GIVEN RECORDS section start
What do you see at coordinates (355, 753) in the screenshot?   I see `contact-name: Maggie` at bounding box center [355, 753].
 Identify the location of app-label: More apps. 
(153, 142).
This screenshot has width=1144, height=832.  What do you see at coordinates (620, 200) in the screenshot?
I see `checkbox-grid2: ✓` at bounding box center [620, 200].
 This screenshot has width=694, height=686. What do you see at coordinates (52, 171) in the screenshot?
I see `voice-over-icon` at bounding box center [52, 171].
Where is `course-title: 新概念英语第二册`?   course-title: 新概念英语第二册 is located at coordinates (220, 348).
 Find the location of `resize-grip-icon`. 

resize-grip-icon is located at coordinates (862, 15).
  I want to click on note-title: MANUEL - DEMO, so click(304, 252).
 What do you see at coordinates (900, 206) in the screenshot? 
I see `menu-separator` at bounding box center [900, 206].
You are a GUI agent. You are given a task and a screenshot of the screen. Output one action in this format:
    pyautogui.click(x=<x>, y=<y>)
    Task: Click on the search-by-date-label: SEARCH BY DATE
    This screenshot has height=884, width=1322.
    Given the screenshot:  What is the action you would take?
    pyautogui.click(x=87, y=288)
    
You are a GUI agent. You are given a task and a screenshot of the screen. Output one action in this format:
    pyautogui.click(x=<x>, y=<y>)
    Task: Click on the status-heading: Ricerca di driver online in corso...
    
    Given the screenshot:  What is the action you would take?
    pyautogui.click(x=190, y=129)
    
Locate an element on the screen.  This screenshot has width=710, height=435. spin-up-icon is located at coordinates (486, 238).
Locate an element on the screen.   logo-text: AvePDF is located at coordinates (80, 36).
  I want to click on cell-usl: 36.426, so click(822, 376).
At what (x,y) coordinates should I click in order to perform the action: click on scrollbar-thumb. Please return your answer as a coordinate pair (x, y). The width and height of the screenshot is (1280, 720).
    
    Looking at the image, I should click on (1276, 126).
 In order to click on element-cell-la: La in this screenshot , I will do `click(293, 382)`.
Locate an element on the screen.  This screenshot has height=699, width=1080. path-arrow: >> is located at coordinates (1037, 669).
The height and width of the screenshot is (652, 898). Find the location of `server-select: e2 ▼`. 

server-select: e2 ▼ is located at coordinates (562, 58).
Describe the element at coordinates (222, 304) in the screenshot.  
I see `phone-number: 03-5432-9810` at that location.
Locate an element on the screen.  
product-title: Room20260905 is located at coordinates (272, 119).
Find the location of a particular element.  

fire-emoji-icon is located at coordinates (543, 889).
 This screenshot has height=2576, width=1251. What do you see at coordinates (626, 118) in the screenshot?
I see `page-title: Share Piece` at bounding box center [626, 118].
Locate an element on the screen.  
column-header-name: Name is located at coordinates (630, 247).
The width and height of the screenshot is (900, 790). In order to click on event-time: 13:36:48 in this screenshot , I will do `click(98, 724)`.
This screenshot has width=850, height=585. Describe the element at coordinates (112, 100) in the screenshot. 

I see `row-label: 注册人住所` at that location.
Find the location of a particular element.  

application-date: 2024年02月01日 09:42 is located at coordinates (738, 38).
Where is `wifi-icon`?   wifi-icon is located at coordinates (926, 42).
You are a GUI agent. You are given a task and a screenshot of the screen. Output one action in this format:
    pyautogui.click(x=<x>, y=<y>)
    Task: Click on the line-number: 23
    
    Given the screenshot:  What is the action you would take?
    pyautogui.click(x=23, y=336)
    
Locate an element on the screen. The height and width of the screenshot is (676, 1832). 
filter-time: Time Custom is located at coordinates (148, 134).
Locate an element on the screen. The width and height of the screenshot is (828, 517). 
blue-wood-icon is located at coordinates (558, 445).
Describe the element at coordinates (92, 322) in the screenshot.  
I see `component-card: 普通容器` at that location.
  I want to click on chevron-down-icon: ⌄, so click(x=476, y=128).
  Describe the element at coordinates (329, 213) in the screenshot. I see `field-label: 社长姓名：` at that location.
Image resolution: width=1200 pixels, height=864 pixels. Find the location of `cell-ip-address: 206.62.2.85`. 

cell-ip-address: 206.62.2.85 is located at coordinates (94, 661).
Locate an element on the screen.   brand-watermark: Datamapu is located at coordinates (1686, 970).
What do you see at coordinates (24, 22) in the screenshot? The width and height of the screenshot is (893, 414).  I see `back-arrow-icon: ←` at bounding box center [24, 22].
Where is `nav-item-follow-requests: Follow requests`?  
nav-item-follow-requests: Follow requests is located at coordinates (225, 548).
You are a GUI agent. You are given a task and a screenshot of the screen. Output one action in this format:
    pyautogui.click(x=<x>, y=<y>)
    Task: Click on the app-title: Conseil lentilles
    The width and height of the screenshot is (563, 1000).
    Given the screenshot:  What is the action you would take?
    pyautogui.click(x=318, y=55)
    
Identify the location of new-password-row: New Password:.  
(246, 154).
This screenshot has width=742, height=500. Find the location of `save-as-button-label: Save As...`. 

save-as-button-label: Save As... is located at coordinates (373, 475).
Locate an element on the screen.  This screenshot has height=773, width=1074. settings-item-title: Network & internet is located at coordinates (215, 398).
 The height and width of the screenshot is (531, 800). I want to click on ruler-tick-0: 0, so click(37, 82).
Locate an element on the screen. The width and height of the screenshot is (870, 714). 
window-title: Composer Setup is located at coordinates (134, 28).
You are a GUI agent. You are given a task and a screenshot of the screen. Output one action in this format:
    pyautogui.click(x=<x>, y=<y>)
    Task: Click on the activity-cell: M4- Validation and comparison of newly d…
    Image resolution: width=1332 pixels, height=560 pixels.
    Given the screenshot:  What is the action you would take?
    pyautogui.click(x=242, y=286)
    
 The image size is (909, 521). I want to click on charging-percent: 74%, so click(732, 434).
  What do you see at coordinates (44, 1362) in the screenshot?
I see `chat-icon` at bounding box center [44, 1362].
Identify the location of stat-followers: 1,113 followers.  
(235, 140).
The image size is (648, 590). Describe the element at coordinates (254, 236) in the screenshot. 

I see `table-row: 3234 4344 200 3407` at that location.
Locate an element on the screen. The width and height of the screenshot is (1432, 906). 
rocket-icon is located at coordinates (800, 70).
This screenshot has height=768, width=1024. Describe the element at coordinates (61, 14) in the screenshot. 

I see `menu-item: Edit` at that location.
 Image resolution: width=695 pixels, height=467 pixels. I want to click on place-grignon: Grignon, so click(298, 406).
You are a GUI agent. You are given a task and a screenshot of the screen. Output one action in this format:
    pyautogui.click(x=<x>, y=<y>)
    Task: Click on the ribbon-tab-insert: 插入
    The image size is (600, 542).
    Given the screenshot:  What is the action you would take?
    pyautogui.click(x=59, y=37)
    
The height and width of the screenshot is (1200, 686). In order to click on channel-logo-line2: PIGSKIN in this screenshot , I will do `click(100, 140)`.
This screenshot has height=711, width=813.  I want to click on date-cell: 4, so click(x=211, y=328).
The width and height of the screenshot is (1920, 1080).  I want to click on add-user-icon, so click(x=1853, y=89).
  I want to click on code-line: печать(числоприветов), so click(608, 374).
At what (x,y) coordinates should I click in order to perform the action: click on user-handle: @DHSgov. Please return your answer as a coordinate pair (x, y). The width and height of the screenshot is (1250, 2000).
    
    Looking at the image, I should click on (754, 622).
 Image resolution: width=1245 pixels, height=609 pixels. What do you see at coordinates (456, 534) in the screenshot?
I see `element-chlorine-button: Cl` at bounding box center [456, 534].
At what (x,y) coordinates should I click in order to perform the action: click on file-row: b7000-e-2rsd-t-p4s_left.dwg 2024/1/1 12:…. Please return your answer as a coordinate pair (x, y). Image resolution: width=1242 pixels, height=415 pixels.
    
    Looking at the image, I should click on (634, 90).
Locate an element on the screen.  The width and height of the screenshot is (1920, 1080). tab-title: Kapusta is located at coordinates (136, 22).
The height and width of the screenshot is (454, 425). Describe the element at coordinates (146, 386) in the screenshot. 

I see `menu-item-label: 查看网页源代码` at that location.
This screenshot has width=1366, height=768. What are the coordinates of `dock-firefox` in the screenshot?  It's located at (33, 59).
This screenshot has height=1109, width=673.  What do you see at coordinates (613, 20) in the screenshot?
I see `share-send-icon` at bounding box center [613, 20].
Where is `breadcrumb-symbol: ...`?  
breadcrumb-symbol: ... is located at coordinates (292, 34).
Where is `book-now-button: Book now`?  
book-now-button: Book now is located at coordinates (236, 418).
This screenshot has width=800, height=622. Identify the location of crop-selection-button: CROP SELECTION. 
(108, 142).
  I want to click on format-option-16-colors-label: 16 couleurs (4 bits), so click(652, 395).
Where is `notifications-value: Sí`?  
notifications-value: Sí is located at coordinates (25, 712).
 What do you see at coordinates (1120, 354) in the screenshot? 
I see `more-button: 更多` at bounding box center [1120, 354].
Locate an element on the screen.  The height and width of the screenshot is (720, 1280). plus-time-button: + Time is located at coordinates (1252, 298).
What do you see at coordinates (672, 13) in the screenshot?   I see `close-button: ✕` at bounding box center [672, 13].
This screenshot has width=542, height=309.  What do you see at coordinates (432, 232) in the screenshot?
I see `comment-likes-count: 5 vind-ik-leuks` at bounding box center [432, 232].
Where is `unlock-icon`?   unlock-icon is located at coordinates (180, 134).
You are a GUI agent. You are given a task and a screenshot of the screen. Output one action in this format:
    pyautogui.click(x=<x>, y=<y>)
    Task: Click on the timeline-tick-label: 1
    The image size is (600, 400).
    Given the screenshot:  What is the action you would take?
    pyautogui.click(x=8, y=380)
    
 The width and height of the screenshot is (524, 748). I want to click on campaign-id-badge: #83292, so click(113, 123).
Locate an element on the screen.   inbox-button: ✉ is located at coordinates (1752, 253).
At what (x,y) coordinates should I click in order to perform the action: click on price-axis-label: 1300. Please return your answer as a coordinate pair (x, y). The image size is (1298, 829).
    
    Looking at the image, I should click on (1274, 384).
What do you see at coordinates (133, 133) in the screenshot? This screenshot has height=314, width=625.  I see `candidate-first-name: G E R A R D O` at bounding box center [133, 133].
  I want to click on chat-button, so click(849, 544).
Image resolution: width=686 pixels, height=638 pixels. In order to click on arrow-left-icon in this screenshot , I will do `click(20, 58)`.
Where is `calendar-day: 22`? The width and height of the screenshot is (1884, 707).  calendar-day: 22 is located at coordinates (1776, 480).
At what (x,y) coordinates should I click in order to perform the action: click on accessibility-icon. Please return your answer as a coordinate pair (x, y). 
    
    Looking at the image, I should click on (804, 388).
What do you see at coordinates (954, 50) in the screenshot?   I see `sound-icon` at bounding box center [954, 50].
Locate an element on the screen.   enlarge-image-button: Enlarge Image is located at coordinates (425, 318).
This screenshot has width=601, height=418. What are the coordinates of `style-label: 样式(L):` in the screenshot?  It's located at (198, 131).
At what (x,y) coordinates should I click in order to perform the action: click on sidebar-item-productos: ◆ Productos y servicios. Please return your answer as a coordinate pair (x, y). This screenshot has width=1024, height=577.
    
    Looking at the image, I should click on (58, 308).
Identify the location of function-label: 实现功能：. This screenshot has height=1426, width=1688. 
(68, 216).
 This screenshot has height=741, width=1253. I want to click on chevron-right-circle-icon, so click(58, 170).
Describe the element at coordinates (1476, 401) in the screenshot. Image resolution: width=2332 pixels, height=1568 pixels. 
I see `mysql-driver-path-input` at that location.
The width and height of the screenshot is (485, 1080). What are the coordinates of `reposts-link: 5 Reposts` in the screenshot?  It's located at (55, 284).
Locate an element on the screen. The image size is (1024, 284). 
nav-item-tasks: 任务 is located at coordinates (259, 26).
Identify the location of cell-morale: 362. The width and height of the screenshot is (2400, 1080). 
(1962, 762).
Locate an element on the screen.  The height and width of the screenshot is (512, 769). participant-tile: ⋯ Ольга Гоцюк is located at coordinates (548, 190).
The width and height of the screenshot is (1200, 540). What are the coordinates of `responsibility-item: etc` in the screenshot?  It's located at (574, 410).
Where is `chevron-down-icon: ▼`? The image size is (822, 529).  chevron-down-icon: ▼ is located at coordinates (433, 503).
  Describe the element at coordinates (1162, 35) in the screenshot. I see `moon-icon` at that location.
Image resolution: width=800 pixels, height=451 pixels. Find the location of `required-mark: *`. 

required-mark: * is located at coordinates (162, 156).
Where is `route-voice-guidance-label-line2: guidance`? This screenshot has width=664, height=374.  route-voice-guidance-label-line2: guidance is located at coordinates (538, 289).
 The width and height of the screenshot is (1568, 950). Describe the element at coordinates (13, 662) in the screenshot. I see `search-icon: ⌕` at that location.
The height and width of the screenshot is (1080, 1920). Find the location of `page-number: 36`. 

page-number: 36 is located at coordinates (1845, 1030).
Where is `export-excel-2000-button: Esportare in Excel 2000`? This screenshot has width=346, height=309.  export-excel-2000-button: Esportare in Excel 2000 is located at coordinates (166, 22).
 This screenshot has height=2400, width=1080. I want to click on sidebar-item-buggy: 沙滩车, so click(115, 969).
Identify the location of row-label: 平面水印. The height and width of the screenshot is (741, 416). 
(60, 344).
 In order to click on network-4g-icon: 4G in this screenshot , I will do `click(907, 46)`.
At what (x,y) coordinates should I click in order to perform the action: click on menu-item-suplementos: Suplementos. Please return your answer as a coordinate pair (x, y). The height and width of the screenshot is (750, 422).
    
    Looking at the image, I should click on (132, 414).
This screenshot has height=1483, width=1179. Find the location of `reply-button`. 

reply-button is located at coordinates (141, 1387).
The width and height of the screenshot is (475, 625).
GIVEN RECORDS section end
REQUIRED ACTION ::
Print the data from the line with "This screenshot has width=1366, height=768." to the line with "center [613, 20]." exactly as they stand, including both of those lines.

RESPONSE BOX ::
This screenshot has width=1366, height=768. What are the coordinates of `dock-firefox` in the screenshot?  It's located at (33, 59).
This screenshot has height=1109, width=673.  What do you see at coordinates (613, 20) in the screenshot?
I see `share-send-icon` at bounding box center [613, 20].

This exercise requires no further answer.